▶

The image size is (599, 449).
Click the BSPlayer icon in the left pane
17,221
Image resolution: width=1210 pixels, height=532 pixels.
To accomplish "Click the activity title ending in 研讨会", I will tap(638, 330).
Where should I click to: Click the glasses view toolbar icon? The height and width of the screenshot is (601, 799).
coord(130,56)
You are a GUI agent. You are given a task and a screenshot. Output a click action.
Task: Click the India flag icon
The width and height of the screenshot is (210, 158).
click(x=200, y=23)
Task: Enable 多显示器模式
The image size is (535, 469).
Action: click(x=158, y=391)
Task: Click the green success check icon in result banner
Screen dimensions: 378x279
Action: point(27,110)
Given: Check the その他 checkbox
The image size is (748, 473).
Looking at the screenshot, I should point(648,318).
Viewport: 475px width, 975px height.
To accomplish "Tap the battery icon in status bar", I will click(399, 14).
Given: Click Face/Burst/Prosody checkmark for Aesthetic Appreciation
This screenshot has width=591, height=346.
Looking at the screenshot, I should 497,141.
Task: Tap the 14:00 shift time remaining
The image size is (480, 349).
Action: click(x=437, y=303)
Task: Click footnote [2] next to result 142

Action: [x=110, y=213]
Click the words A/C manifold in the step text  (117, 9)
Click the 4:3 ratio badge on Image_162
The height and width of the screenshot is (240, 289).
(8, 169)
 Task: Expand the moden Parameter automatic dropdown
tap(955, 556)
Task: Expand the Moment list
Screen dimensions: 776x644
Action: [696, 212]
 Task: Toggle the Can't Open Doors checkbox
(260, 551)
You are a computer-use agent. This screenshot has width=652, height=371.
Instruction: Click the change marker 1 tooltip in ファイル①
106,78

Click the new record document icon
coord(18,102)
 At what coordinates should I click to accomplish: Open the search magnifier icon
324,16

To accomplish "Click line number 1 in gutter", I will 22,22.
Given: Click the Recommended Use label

◀

Among the records above, a stretch begins at the line containing "Screen dimensions: 378x279" and ends at the line containing "Given: Click Face/Burst/Prosody". Restate that stretch word for word, and nothing else.

▶ Response to the task
Screen dimensions: 378x279
Action: point(27,110)
Given: Check the その他 checkbox
The image size is (748, 473).
Looking at the screenshot, I should point(648,318).
Viewport: 475px width, 975px height.
To accomplish "Tap the battery icon in status bar", I will click(399, 14).
Given: Click Face/Burst/Prosody checkmark for Aesthetic Appreciation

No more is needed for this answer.